Employers faced with the need to reduce their workforces often look to voluntary departure incentives to avoid having to lay off employees. In many cases, the retirement package option is coupled with the fact that employees subsequently chosen for layoff will not receive as lucrative a severance payment. In these cases, is the early retirement process truly voluntary?
The North Carolina Supreme Court addressed this issue last week in a case dealing with eligibility for unemployment benefits. In Carolina Power & Light Co. v. ESC, a CP&L employee was part of a group offered a voluntary retirement incentive package in 2005. His position had already been eliminated in a downsizing, and at the time the incentive was offered, the plaintiff was working in a temporary position. When he asked whether he would have a job if he refused the package, the plaintiff claimed that CP&L never answered the question.
The plaintiff accepted the retirement incentive, and then filed for unemployment benefits. He contended that under the unemployment insurance statute, he had left work for good cause attributable to the employer, and was therefore eligible to receive benefits. CP&L disagreed, taking the position that the retirement was voluntary, and that this disqualified the employee from unemployment benefits.

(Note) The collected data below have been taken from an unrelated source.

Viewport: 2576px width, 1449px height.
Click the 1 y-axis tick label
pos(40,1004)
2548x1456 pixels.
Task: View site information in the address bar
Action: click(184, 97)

The North Carolina Supreme Court sided with CP&L, denying the plaintiff unemployment benefits. The court found no evidence that the plaintiff would have been laid off had he not accepted the incentive retirement package. The use of early retirement incentives as part of a downsizing process does not mean that individual employees offered the package would lose their jobs. Good cause attributable to the employer typically means the creation of some intolerable working condition, and not the possibility of layoff.
Based on this decision, North Carolina employers can construct early retirement incentive programs with the assumption that unemployment benefits will not be awarded to employees who accept the offer.